What Really Happens When Blood Pressure Drops Below 120

Targeting blood pressure below 120 mm Hg reduces the risk of heart attack, stroke, and heart failure more than higher goals. Credit: Shutterstock

Lowering systolic blood pressure below 120 mm Hg may prevent more cardiovascular problems than higher treatment goals, according to new research.

While the stricter target carried a higher risk of side effects and greater medical costs, the benefits outweighed the drawbacks. The study also showed that the lower goal was cost-effective, even when accounting for typical errors in readings.

Aggressive Blood Pressure Control Shows Promise

A team from Mass General Brigham reports that the potential health benefits of stricter blood pressure management appear to outweigh the risks of overtreatment. Their findings come from a simulation study recently published in the Annals of Internal Medicine.

To carry out the analysis, researchers drew on information from the Systolic Blood Pressure Intervention Trial (SPRINT), the National Health and Nutrition Examination Survey (NHANES), and other scientific sources. They modeled long-term health outcomes, such as heart attack, stroke, and heart failure, for patients treated to three different systolic blood pressure goals: <120 mm Hg, <130 mm Hg, and <140 mm Hg. Because blood pressure medications can cause side effects, the study also examined the likelihood of serious complications linked to treatment.

The model further incorporated the types of reading errors that commonly occur during everyday clinical measurements.
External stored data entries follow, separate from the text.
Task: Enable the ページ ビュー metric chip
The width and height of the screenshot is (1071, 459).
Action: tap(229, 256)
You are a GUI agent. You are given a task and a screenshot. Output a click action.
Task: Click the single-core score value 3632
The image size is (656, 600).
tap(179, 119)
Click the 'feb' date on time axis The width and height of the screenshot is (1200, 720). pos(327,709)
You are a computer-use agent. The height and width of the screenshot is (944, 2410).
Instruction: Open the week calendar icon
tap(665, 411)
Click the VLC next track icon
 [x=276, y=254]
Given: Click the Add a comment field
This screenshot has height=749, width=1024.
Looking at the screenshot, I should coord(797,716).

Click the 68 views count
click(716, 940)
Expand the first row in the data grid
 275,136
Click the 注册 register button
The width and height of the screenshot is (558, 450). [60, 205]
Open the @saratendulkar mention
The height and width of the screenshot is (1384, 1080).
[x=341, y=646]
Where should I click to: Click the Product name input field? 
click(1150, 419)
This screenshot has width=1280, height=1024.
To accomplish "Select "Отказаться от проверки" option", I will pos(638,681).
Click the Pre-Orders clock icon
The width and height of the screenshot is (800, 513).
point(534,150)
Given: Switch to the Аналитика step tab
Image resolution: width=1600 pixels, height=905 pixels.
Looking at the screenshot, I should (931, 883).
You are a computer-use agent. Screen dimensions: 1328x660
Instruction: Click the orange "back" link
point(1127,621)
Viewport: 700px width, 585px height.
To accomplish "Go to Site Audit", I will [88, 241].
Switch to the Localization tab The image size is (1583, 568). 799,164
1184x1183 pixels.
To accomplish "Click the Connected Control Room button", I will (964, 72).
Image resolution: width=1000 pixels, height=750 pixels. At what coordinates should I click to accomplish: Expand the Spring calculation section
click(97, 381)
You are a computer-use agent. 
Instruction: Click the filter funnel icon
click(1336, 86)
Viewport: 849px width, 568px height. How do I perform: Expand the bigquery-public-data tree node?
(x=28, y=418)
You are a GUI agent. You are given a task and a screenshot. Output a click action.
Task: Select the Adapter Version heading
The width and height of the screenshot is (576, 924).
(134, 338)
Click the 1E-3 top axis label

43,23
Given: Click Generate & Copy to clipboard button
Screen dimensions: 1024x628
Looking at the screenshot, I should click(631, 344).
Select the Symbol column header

Benefits and Risks of Lower Targets

Even after adjusting for these errors, the results showed that aiming for a systolic blood pressure below 120 mm Hg prevented more cardiovascular events than the 130 mm Hg goal. However, this more aggressive target also came with added risks, including falls, kidney injury, low blood pressure (hypotension), and a slow heart rate (bradycardia). In addition, the intensive target increased overall healthcare costs because of greater medication use and more frequent medical visits.

When the three targets were compared for cost-effectiveness under typical measurement conditions, the <120 mm Hg goal was still favorable. The researchers estimated it provided good value, with an associated cost of $42,000 per quality-adjusted life-year gained.

Expert Perspective on Intensive Treatment

“This study should give patients at high cardiovascular risk and their clinicians more confidence in pursuing an intensive blood pressure goal,” said lead author Karen Smith, PhD, an investigator at the Department of Orthopedic Surgery at Brigham and Women’s Hospital, a founding member of the Mass General Brigham healthcare system. “Our findings suggest the intensive <120 mm Hg target prevents more cardiovascular events and provides good value, and this holds true even when measurements aren’t perfect.”

Smith also cautioned, “Our results examine the cost-effectiveness of intensive treatment at the population level. However, given the additional risk of adverse events related to antihypertensives, intensive treatment will not be optimal for all patients. Patients and clinicians should work together to determine the appropriate medication intensity based on patient preferences.”

Reference: “Effect of Systolic Blood Pressure Measurement Error on the Cost-Effectiveness of Intensive Blood Pressure Targets” by Karen C. Smith, Thomas A. Gaziano, Alvin I. Mushlin, David M. Cutler, Nicolas A. Menzies and Ankur Pandya, 18 August 2025, Annals of Internal Medicine.
DOI: 10.7326/ANNALS-25-00560

In addition to Smith, Mass General Brigham authors include Thomas Gaziano. Additional authors include Alvin Mushlin, David Cutler, Nicolas Menzies, and Ankur Pandya.

The study was funded by the National Science Foundation and the National Institute of Neurological Disorders and Stroke.